Japan is a quality-obsessed country and the notion “if it’s worth doing, it is worth doing right” informs every aspect of its nightlife. At Zoetrope in Shinjuku, classic films play silently, while the bartender guides you through the largest selections of Japanese whiskies in Tokyo. Don’t miss the Minnoh Beer,

a craft brew from Osaka. Their stout routinely wins best beer in the world.

3F, 7-10-14 Nishi-Shinjuku, Shinjuku-ku


Tokyo lends itself to hyperbole, so here’s some more: !BAR! SmallLight, in the trendy neighbourhood of Kichijoji, serves the best gin and tonic on the planet.

I don’t know why — they don’t use any fancy ingredients, just an average gin and convenience store tonic — but it is hands down the best G&T I’ve ever had. Impeccably hip music plays softly and groups bigger than eight will find themselves with no place to sit. The bar is in an alley off the main shopping street.


For those who want a more hands-on experience, try Black Rose, an S+M bar with a nearly 20-year history. Newcomers looking to dip a toe into kink will be thrilled ,but diehard masochists might find it all a bit tame. There is a show on a hydraulic stage and attendants will whip you, or drip hot wax on you for an extra charge. I went on my birthday, but was crying too hard to get through the requisite 30 lashes.
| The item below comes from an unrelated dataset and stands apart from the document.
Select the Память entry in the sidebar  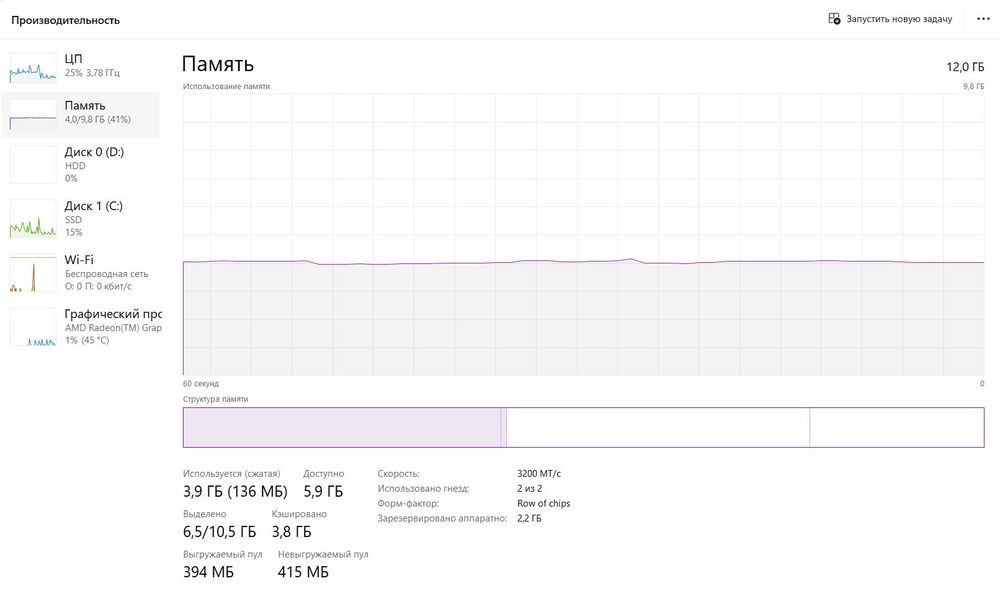(85, 112)
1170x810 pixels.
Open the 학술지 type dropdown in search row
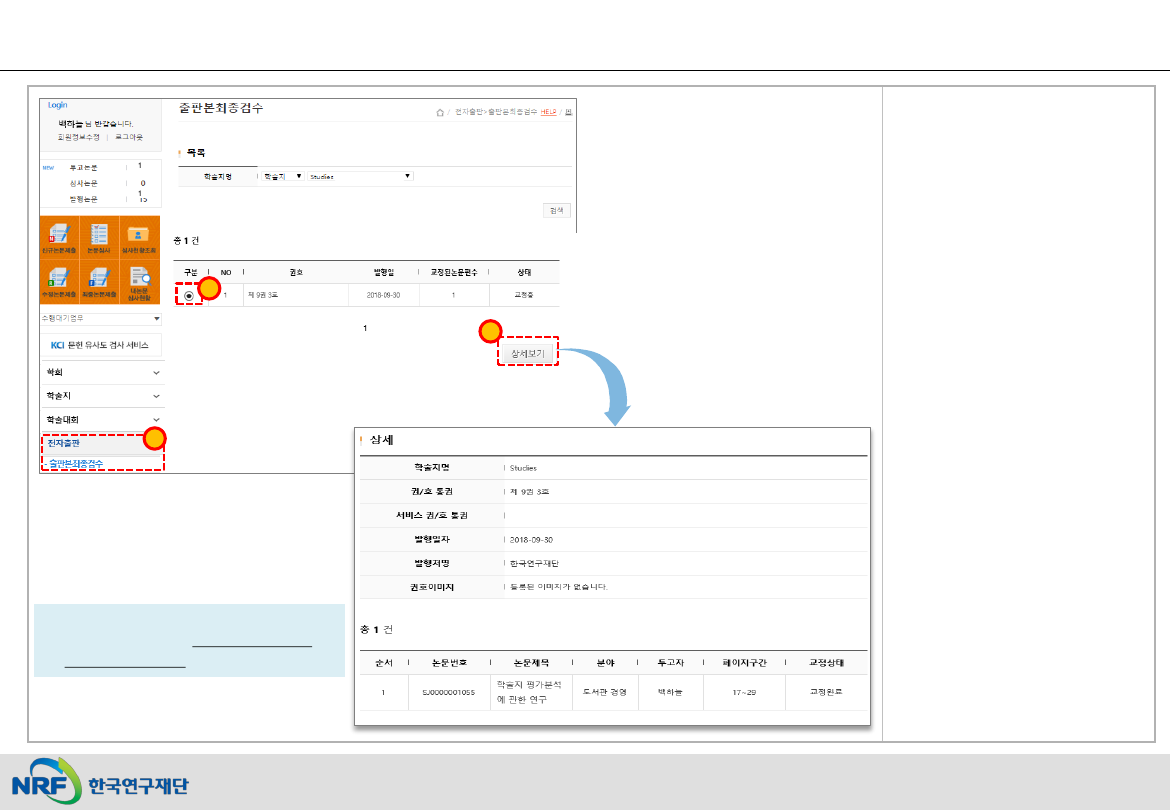point(281,176)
Just south of the Nishi-Azabu crossing in Roppongi, Minato


Japan is well known for its unique take on sex. The Vibe Bar, a vibrator theme bar in Shibuya, was opened as a safe place where women and couples can talk about sex. It has over 300 sex toys, as well as great cocktails, and some of the most over-the-top decor you’ll ever see. The front door is enough to turn away more conservative drinkers: designed to resemble an orifice most of us emerged from, but I for one never expected to walk back into. There is a cover charge of ¥2,500 that includes two drinks. Don’t miss the bathrooms.

Women and couples only. Dogenzaka 2-7-4 Shimizu, Shibuya


Maid cafes will either be your dream come true or hell on earth. Sit down to an ice-cream sundae decorated to look like a kitten — for about the price of a new pair of shoes — while a long-suffering maid calls you master and says, in a grating childlike voice three octaves too high, to call her “meow meow”. Prepare to leave with both your bank and soul broken. Just head to Akihabara and let the maids on the street show you the way.


Although it’s not nightlife as such , a discussion of the weird and wacky in Tokyo would be remiss without a mention of Tori no Iru cafes and bars, or bars where there are birds present. They’re all the rage in Japan, and it’s easy to see why: you can’t get much more surreal than enjoying a drink while an owl perches on your head. Tori no Iru Cafe boasts a large selection of owls. It’s often crowded, doesn’t accept reservations, and welcomes bird lovers in one-hour shifts. At Penguin Bar Ikebukuro, there are penguin pictures on the walls, penguin videos on a loop on the televisions overhead, and an aquarium with three actual penguins. Though there are strict rules and the birds seem well cared for, we’re not convinced by this trend of keeping wild animals in bars.

Penguin Bar Ikebukuro, 1/F COSMY1, Ikebukuro 2-38-2, Toshima-ku; Tori no Iru Cafe, Seven Star Mansion,

1/F 2-6-7 Kiba, Koto-ku

Night visions

Getting there

There are many flights from Hong Kong to Tokyo. The most affordable are usually through Hong Kong Express, which flies daily to Haneda airport around midnight, returning early in the morning.

Staying there

Tokyo has endless accommodation options from hostels to high-end hotels. The best value and experience is at some of the city’s ryokans or traditional inns.

At the other end of the spectrum, Grand Hyatt boasts stunning views of the city from Roppongi Hills.